--- Record excerpts ---

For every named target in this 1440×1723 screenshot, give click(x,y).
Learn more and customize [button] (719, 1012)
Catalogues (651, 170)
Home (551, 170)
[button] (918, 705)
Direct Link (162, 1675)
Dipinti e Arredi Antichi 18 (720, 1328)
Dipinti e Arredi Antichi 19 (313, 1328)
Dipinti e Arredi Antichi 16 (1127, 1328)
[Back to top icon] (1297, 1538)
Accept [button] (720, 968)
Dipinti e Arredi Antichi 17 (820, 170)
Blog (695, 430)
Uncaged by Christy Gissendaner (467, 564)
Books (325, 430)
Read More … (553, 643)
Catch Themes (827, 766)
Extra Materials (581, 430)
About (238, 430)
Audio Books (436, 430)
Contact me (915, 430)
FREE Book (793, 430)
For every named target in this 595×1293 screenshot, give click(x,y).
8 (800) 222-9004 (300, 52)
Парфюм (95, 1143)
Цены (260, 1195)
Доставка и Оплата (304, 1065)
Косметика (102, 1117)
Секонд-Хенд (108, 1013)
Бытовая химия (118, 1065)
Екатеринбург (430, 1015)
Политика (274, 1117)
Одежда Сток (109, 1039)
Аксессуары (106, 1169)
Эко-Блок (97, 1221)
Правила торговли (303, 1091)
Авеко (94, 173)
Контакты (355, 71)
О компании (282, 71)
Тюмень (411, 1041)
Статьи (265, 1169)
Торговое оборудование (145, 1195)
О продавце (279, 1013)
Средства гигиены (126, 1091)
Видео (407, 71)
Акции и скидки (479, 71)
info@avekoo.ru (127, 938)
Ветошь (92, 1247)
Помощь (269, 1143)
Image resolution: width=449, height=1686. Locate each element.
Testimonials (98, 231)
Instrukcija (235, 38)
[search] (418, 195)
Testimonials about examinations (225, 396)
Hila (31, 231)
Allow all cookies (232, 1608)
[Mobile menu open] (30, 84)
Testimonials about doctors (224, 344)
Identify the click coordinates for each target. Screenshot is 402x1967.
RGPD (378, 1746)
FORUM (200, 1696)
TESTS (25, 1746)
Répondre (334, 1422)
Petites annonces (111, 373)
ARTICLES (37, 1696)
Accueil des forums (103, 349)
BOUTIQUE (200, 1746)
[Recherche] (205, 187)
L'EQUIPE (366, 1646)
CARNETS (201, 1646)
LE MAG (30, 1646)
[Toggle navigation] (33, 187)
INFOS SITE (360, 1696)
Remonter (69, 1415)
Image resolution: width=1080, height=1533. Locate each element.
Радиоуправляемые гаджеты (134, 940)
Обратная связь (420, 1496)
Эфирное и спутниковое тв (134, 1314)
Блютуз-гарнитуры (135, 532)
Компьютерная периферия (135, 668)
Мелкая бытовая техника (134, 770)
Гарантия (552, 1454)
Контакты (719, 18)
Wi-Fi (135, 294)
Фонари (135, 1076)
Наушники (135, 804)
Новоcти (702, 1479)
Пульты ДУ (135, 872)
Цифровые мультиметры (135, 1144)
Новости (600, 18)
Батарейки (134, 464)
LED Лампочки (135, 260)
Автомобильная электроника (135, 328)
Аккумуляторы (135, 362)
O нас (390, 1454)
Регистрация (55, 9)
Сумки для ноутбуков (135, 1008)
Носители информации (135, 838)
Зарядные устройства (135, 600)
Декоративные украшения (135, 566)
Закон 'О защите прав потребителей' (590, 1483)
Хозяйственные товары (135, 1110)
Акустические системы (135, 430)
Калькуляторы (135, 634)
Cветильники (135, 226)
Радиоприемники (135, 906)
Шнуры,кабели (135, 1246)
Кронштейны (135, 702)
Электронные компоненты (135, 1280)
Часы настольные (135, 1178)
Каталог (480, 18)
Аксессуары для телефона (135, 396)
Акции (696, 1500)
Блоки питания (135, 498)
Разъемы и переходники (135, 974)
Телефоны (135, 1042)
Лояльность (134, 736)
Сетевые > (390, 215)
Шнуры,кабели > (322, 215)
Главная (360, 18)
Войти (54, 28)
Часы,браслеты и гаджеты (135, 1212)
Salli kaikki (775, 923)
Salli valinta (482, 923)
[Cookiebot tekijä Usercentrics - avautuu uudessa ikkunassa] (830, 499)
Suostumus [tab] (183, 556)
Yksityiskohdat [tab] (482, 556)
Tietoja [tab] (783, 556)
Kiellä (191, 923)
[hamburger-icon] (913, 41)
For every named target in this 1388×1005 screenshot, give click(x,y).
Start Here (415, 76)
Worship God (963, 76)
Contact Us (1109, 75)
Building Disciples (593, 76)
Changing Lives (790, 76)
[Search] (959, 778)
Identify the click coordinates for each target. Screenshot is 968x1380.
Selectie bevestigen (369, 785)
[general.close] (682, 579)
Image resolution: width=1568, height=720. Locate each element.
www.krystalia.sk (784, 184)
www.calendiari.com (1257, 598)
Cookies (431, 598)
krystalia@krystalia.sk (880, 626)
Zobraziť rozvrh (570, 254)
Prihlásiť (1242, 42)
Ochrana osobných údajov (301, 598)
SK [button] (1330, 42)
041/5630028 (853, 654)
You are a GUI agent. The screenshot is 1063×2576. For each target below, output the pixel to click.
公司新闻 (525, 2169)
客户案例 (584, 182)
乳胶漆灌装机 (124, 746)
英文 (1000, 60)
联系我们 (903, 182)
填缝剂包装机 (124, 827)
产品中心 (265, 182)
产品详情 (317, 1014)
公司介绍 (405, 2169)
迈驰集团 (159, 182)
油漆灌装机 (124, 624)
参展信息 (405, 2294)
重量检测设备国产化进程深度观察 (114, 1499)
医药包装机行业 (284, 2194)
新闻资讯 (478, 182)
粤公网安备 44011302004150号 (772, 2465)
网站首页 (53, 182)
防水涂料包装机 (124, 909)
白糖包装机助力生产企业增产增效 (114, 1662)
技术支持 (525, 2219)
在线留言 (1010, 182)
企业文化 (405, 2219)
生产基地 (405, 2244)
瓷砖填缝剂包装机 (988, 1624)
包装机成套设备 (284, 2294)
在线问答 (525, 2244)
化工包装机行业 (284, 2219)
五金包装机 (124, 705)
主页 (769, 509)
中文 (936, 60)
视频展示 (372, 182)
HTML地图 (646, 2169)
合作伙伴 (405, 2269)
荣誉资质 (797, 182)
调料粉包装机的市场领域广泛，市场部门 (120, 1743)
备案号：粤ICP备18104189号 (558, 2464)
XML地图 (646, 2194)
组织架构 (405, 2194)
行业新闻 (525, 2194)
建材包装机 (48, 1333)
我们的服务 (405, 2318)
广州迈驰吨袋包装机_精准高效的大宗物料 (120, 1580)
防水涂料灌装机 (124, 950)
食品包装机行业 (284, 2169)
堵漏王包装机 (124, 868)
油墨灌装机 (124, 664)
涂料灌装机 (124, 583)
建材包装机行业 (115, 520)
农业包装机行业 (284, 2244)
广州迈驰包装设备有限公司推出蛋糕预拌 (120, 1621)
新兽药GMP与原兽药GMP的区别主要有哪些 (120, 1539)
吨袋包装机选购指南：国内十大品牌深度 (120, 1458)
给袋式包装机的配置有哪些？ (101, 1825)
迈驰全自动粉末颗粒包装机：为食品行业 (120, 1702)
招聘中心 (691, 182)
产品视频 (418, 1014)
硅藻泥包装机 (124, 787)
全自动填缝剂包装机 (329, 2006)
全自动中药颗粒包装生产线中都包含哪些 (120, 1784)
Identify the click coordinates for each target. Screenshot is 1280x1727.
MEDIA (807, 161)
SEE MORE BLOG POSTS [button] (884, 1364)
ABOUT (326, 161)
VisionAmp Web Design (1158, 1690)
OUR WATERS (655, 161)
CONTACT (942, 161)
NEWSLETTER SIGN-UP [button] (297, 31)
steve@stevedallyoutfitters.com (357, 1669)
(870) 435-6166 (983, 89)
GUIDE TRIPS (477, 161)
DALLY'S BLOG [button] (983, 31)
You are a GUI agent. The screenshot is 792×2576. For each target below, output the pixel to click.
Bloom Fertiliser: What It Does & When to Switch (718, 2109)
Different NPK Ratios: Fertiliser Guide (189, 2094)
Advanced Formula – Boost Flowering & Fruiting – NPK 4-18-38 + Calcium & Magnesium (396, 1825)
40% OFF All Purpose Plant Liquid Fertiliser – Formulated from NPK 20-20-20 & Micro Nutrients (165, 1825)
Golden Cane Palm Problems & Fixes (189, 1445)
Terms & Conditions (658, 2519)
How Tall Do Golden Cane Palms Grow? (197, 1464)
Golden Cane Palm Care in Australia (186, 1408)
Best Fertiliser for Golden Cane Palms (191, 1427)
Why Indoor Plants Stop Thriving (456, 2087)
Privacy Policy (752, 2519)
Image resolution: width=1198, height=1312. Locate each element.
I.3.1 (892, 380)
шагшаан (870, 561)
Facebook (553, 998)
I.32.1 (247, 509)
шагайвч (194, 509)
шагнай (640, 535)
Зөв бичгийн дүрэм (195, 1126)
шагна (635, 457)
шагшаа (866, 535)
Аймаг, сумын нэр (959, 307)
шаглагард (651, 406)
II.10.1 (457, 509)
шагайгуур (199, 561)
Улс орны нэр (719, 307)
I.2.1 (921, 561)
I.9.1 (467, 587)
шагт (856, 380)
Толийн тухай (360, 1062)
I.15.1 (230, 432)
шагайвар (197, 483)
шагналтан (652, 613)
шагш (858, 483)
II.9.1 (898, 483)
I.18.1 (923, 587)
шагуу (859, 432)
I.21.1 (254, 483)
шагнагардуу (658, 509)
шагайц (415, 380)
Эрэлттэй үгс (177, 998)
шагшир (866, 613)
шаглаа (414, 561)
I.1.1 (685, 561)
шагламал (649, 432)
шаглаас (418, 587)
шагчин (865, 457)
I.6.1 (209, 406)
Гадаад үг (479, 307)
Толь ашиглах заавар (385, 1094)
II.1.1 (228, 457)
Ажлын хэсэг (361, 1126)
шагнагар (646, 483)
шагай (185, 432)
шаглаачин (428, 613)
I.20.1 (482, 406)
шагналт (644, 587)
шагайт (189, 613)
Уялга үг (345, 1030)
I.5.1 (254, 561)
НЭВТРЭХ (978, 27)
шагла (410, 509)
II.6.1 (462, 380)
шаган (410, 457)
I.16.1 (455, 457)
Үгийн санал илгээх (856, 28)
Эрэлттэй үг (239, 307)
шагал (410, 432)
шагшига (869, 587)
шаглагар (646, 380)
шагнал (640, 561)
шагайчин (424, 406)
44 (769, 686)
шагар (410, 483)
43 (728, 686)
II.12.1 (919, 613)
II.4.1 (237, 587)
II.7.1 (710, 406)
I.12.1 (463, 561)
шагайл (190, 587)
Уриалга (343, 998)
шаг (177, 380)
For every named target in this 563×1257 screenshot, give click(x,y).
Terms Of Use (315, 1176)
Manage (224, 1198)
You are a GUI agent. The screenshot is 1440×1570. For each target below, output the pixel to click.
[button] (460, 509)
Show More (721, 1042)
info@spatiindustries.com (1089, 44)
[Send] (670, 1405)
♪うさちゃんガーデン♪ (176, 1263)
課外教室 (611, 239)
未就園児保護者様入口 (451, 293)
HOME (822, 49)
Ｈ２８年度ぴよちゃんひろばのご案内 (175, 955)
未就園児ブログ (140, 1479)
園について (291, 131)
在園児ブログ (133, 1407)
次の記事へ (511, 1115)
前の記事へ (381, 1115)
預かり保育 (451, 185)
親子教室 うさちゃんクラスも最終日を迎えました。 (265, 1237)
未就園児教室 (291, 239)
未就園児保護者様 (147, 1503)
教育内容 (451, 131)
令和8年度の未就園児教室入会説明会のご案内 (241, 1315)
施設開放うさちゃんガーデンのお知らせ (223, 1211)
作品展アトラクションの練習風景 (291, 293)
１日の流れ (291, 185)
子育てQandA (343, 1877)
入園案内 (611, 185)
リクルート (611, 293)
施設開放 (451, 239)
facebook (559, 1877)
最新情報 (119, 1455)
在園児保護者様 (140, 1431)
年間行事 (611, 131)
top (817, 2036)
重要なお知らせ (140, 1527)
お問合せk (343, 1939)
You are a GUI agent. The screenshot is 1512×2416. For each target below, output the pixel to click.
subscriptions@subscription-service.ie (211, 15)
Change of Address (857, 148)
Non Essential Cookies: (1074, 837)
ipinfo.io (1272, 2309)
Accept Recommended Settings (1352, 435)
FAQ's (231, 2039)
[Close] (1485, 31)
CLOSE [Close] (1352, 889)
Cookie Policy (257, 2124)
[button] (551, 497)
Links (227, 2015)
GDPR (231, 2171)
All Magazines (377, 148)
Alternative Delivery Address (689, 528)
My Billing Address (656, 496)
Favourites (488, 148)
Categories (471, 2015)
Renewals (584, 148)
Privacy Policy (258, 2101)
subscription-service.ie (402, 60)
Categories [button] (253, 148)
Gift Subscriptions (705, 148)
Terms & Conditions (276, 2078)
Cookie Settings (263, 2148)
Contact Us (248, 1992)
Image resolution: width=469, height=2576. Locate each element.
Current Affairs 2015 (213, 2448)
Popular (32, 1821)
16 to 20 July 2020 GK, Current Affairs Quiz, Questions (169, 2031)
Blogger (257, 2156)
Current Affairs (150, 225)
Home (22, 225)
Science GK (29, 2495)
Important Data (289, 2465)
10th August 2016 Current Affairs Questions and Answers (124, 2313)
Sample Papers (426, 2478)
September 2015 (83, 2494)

---

[Goal of the exercise] Copy out the part of the material that opens with the line containing "Каталог (480, 18)" and closes with the line containing "SK [button] (1330, 42)", keeping both of those lines and every line exactly as it appears.

[Answer to the problem]
Каталог (480, 18)
Аксессуары для телефона (135, 396)
Акции (696, 1500)
Блоки питания (135, 498)
Разъемы и переходники (135, 974)
Телефоны (135, 1042)
Лояльность (134, 736)
Сетевые > (390, 215)
Шнуры,кабели > (322, 215)
Главная (360, 18)
Войти (54, 28)
Часы,браслеты и гаджеты (135, 1212)
Salli kaikki (775, 923)
Salli valinta (482, 923)
[Cookiebot tekijä Usercentrics - avautuu uudessa ikkunassa] (830, 499)
Suostumus [tab] (183, 556)
Yksityiskohdat [tab] (482, 556)
Tietoja [tab] (783, 556)
Kiellä (191, 923)
[hamburger-icon] (913, 41)
For every named target in this 1388×1005 screenshot, give click(x,y).
Start Here (415, 76)
Worship God (963, 76)
Contact Us (1109, 75)
Building Disciples (593, 76)
Changing Lives (790, 76)
[Search] (959, 778)
Identify the click coordinates for each target. Screenshot is 968x1380.
Selectie bevestigen (369, 785)
[general.close] (682, 579)
Image resolution: width=1568, height=720. Locate each element.
www.krystalia.sk (784, 184)
www.calendiari.com (1257, 598)
Cookies (431, 598)
krystalia@krystalia.sk (880, 626)
Zobraziť rozvrh (570, 254)
Prihlásiť (1242, 42)
Ochrana osobných údajov (301, 598)
SK [button] (1330, 42)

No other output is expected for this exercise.